Stated task:
Reproduce the stretch of the data below from the line containing "Terms of use (740, 884)" through the line containing "Cloudless Sky (555, 725)", and raise every coordinate in it by 87.

Data for locating words and elements:
══════════════════════════════
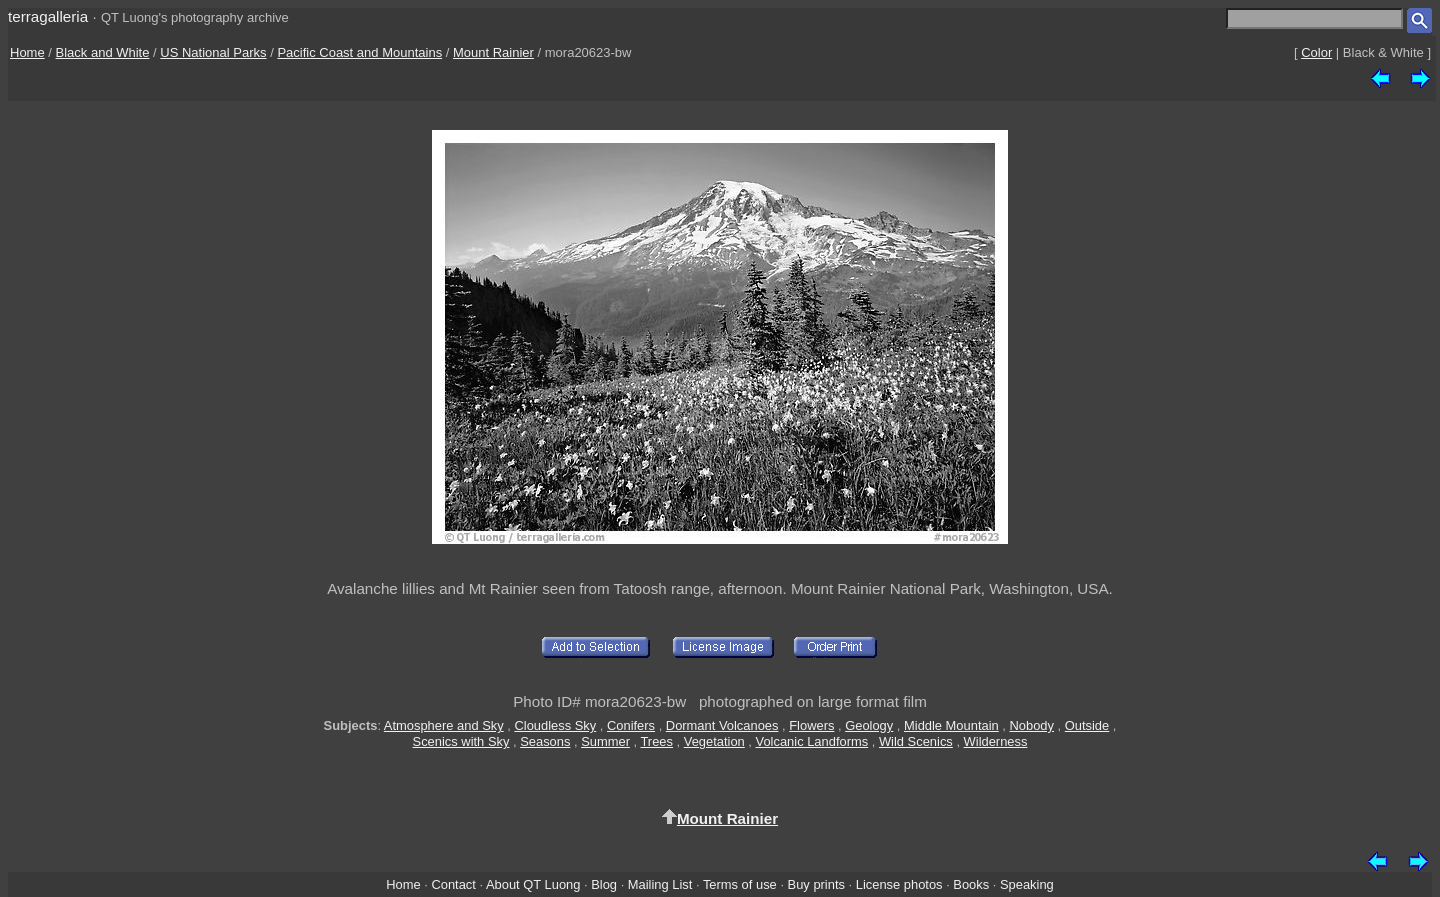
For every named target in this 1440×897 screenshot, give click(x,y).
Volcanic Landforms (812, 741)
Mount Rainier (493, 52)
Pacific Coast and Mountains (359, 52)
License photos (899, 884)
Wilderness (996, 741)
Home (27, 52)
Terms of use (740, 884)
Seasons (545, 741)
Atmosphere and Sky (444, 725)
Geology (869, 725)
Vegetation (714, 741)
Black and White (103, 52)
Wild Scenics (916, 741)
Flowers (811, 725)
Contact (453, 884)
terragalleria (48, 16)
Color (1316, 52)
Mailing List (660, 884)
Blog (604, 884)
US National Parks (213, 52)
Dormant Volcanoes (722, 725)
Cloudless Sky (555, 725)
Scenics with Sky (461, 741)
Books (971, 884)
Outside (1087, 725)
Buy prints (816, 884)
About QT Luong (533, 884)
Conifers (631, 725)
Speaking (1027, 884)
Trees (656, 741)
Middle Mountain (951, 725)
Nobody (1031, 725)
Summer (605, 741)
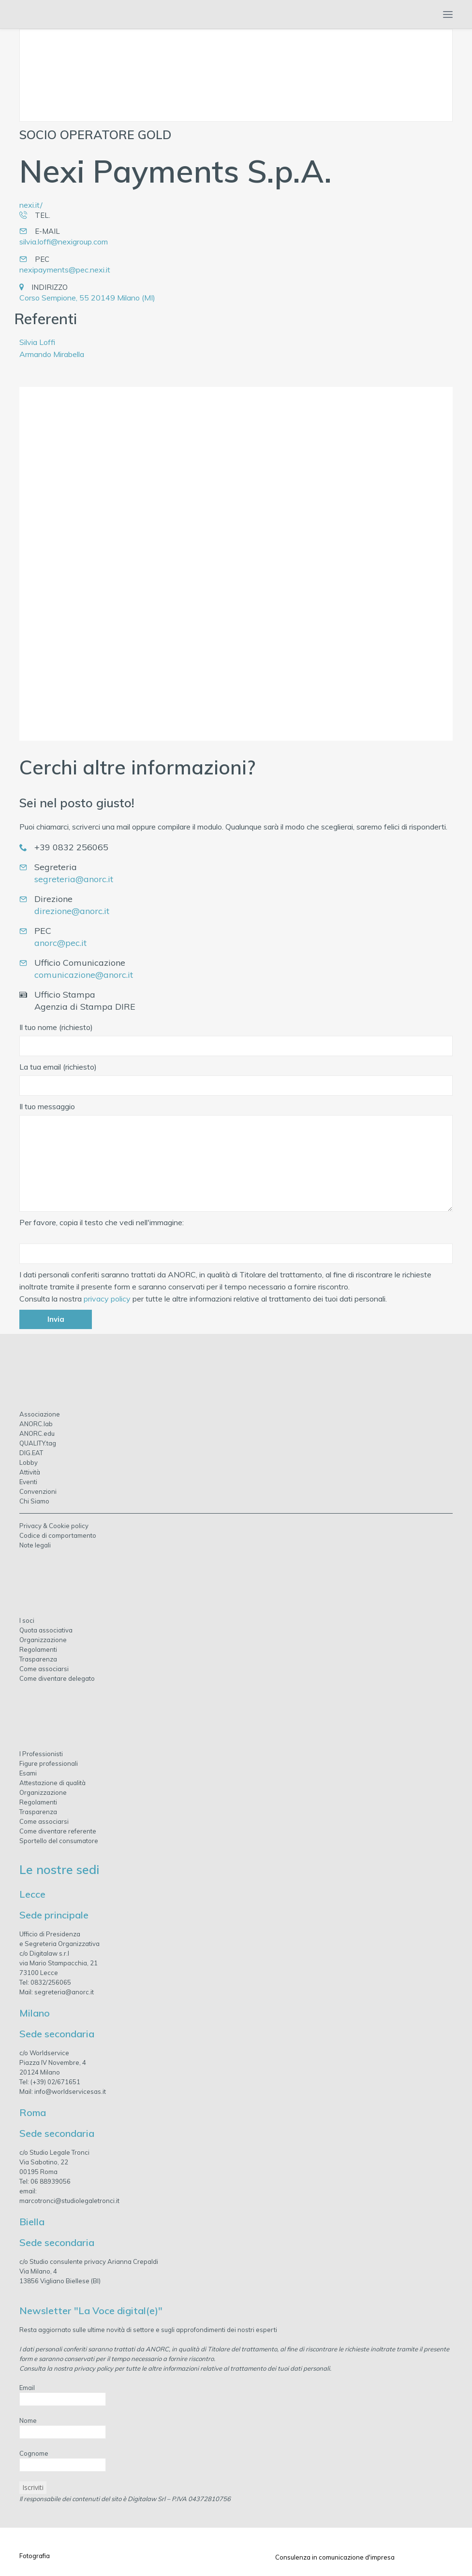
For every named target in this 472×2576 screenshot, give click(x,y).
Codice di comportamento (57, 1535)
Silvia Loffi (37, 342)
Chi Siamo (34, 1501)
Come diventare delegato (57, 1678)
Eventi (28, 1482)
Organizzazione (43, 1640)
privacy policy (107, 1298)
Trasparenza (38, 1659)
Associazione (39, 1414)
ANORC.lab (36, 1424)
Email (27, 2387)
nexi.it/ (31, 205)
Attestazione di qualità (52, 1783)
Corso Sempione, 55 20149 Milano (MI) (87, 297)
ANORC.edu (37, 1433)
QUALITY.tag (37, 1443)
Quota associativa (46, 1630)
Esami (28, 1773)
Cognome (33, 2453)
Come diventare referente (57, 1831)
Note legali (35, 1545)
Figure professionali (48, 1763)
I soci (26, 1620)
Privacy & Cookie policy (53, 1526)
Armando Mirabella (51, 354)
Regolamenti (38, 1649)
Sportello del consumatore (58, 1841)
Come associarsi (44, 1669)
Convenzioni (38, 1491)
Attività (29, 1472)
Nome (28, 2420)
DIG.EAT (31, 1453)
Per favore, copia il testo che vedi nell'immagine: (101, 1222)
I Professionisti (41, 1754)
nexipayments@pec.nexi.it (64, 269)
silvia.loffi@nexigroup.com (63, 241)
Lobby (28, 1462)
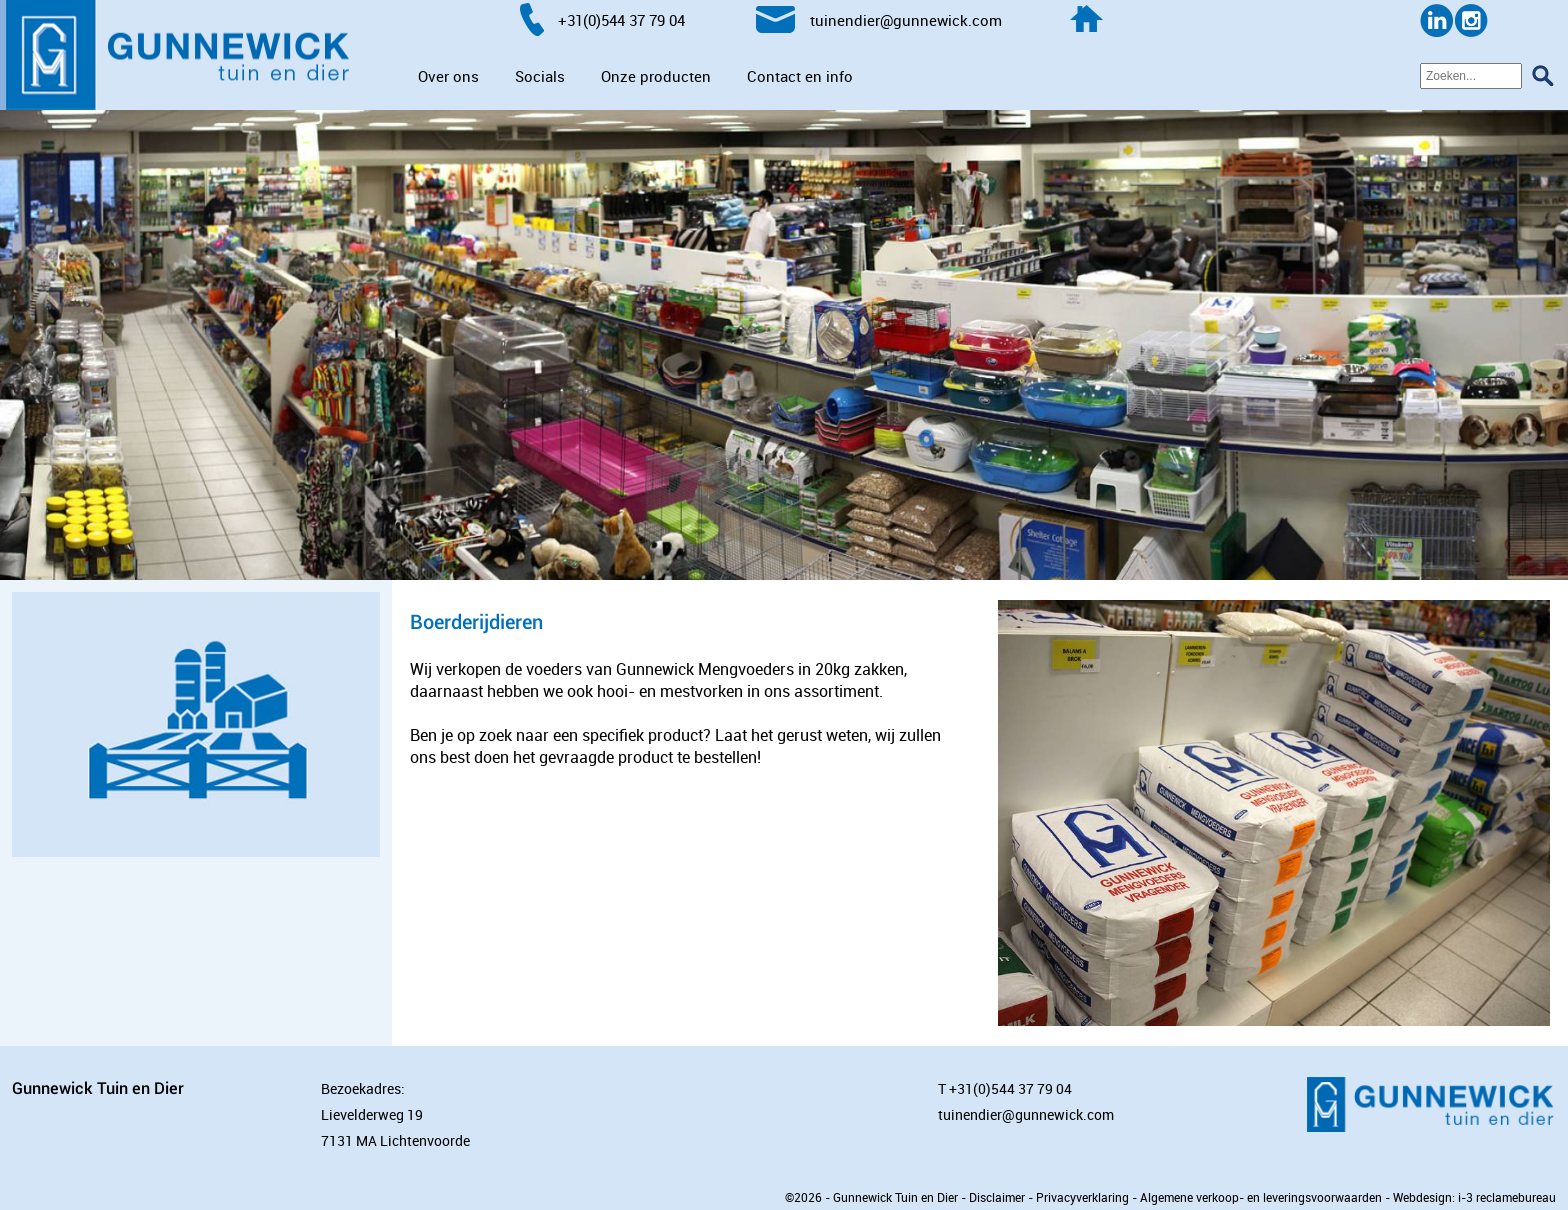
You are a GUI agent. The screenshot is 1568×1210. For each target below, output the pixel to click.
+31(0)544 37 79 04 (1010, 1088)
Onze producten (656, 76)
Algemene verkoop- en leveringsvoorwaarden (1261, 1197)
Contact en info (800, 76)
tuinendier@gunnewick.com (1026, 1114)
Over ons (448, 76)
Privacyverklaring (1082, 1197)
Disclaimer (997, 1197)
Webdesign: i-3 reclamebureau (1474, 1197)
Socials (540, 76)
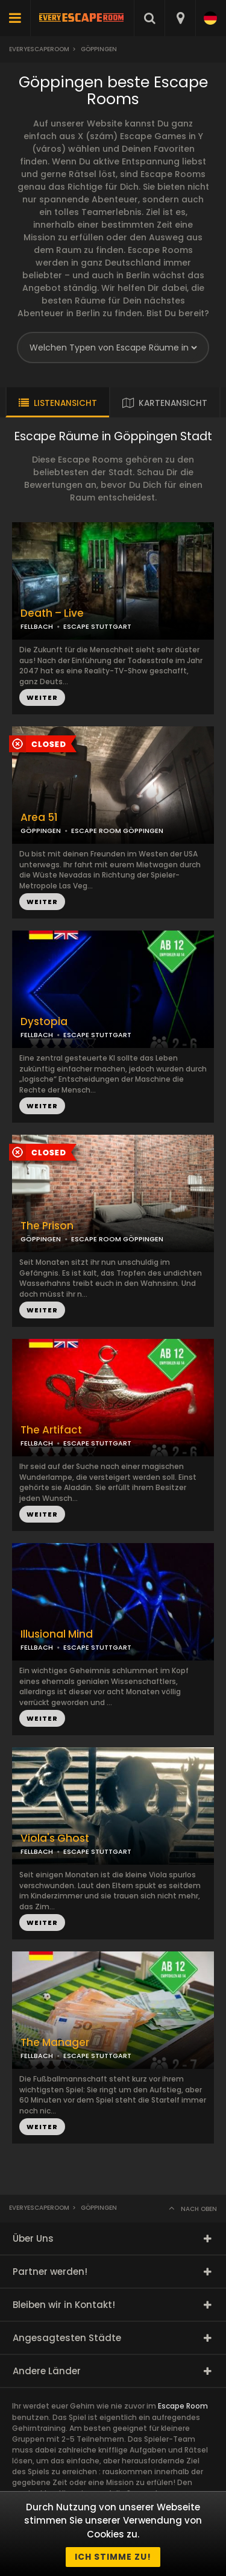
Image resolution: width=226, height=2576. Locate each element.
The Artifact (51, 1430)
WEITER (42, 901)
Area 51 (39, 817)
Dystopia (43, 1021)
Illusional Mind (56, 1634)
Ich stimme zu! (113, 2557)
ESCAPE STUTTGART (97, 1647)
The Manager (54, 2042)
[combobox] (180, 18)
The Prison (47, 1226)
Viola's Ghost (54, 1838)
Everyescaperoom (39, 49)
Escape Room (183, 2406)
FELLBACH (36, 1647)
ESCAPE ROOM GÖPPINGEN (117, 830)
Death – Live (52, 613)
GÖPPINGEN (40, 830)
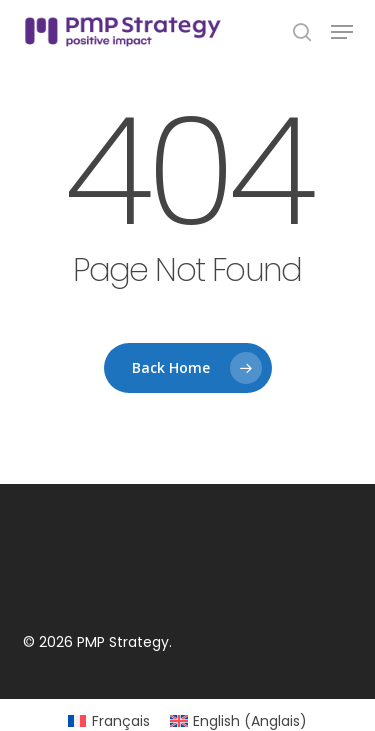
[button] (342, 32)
══════════════════════════════
Answer below:
Terms of use (827, 971)
Seasons (632, 828)
Atmosphere and Sky (531, 812)
Geology (956, 812)
Vegetation (801, 828)
Black and White (190, 139)
Wild Scenics (1003, 828)
Flowers (898, 812)
Contact (540, 971)
terragalleria (135, 103)
Color (1403, 139)
Mailing List (747, 971)
Blog (691, 971)
US National Parks (300, 139)
Dormant Volcanoes (809, 812)
Cloudless Sky (642, 812)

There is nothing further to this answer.